*** Records to use Section Begins ***

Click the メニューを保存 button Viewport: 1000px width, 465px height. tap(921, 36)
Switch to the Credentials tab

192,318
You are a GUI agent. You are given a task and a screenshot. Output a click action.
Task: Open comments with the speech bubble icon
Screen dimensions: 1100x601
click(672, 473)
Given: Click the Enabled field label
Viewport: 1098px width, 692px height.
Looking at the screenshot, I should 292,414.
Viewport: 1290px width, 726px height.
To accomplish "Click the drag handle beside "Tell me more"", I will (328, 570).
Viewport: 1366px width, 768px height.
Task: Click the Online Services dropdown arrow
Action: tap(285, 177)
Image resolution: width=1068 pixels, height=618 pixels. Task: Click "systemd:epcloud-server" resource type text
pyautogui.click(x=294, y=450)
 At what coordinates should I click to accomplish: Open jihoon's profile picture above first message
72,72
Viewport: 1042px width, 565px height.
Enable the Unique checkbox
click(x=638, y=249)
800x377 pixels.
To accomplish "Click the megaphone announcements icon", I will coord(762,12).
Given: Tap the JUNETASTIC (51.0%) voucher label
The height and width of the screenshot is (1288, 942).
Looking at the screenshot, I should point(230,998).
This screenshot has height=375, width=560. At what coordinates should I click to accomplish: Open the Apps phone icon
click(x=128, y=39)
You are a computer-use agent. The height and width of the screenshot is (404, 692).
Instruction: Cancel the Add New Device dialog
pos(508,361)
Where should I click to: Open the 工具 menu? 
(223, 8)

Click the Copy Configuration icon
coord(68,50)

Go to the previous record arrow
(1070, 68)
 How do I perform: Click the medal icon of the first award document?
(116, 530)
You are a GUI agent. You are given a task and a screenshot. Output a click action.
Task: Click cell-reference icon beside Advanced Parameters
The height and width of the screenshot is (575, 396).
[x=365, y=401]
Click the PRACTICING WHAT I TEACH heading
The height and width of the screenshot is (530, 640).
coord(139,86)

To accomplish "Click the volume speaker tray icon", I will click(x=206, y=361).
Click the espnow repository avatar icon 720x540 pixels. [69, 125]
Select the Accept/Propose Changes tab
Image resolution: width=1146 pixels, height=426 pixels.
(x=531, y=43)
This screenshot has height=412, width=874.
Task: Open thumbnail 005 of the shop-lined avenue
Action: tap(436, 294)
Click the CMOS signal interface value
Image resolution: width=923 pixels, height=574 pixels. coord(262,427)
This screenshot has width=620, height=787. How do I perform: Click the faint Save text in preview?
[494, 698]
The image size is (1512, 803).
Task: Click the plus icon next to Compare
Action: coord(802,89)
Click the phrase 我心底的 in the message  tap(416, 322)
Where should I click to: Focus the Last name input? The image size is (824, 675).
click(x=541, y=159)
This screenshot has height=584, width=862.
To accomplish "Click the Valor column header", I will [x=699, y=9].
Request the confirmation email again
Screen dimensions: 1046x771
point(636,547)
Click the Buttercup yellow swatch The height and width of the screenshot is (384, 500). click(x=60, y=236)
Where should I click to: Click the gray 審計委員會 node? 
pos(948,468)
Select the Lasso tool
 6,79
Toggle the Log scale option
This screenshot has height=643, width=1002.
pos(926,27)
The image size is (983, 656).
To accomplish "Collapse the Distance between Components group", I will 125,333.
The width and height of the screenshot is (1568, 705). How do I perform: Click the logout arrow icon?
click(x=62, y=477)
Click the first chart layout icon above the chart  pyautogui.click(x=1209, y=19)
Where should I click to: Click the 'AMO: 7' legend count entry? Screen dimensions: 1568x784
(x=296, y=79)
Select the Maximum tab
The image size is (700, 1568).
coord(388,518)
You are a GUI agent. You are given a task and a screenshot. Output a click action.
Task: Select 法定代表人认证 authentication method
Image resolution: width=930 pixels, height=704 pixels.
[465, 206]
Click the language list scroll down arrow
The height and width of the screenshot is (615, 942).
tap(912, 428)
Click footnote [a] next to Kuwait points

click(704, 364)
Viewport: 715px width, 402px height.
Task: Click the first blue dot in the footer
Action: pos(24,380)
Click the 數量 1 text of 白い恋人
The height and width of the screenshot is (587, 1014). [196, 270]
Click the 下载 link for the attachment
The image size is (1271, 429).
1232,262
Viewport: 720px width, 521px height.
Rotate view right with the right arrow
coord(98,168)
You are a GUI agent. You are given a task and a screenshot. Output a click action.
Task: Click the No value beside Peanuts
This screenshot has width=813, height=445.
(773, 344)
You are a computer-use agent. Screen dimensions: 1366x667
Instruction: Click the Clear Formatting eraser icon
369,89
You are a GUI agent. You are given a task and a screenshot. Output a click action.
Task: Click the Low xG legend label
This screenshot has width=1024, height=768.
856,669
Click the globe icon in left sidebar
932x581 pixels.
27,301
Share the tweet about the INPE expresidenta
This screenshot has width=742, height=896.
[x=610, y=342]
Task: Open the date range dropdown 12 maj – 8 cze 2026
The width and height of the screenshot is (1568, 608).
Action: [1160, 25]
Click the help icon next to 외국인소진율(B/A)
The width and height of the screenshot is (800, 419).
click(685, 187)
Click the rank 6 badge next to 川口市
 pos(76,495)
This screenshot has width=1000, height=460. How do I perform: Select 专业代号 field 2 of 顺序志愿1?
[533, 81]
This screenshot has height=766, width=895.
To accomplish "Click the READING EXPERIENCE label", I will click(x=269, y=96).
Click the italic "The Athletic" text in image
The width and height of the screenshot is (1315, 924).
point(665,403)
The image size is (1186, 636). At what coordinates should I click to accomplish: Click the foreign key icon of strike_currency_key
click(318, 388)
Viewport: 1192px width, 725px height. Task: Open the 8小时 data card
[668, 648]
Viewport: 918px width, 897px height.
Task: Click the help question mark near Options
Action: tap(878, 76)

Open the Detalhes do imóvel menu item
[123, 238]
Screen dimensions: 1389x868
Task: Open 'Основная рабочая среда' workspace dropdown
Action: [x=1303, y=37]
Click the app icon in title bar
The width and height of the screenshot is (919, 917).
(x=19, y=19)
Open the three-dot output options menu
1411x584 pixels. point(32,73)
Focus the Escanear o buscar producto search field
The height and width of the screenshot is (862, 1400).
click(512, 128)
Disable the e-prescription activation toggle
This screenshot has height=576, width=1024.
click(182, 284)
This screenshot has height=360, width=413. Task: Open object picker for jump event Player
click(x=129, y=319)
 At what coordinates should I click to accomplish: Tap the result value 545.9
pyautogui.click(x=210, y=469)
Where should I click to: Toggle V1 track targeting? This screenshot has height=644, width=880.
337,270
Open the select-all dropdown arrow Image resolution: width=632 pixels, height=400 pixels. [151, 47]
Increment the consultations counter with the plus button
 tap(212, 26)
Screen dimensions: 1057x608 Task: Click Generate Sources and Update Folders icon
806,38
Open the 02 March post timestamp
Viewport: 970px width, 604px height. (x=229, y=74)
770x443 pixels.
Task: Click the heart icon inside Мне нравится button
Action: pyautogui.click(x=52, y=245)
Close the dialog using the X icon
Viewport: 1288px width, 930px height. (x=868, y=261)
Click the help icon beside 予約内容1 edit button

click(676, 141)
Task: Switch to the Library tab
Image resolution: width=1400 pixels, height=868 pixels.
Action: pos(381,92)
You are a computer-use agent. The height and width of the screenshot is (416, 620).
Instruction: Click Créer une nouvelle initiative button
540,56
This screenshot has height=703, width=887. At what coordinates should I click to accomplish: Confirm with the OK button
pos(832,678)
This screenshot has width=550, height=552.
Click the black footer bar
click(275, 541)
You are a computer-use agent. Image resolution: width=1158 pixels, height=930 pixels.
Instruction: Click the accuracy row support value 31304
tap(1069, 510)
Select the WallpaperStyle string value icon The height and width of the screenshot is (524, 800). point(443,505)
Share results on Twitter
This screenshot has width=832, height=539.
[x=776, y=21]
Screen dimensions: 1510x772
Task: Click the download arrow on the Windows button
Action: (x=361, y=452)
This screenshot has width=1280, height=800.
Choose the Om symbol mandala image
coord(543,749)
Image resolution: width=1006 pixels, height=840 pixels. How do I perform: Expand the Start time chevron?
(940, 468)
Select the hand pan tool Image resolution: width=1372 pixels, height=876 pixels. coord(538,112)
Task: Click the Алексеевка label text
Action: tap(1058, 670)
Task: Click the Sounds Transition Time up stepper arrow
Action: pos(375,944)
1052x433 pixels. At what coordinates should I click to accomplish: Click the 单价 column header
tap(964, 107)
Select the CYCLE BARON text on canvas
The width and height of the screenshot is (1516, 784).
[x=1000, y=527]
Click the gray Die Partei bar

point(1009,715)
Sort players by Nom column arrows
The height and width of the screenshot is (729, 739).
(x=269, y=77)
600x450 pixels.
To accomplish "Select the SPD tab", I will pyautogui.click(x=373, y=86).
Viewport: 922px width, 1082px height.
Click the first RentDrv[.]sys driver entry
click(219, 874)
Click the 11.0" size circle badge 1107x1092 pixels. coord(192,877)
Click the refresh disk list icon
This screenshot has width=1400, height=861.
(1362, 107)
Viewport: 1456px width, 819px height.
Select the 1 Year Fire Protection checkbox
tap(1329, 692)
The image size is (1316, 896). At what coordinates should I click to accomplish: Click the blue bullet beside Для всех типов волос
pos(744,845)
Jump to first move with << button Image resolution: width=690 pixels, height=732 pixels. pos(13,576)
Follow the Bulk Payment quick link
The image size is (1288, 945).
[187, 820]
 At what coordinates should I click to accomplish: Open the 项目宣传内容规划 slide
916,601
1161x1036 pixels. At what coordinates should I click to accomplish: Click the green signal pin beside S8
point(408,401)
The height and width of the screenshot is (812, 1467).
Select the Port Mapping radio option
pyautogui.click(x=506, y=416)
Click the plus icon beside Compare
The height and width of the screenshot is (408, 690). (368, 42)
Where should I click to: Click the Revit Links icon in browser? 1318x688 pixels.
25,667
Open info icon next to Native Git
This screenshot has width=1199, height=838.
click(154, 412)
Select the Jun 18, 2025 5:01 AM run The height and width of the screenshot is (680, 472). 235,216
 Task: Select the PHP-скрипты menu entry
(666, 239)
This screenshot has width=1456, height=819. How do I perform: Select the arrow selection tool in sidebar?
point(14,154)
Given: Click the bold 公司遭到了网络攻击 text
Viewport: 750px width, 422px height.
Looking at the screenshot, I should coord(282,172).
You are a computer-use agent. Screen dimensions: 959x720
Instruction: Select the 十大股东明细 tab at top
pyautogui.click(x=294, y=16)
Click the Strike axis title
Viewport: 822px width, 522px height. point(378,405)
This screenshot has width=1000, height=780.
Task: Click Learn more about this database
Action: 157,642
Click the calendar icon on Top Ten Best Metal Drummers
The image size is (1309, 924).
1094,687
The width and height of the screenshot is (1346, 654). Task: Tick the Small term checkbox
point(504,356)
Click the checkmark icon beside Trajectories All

*** Records to use Section Ends ***

Proceeding from the line containing "Image resolution: width=1400" through the line containing "This screenshot has width=550, height=552.", transcribe the lines above exactly, both end lines included.

**Completed task:**
Image resolution: width=1400 pixels, height=868 pixels.
Action: pos(381,92)
You are a computer-use agent. The height and width of the screenshot is (416, 620).
Instruction: Click Créer une nouvelle initiative button
540,56
This screenshot has height=703, width=887. At what coordinates should I click to accomplish: Confirm with the OK button
pos(832,678)
This screenshot has width=550, height=552.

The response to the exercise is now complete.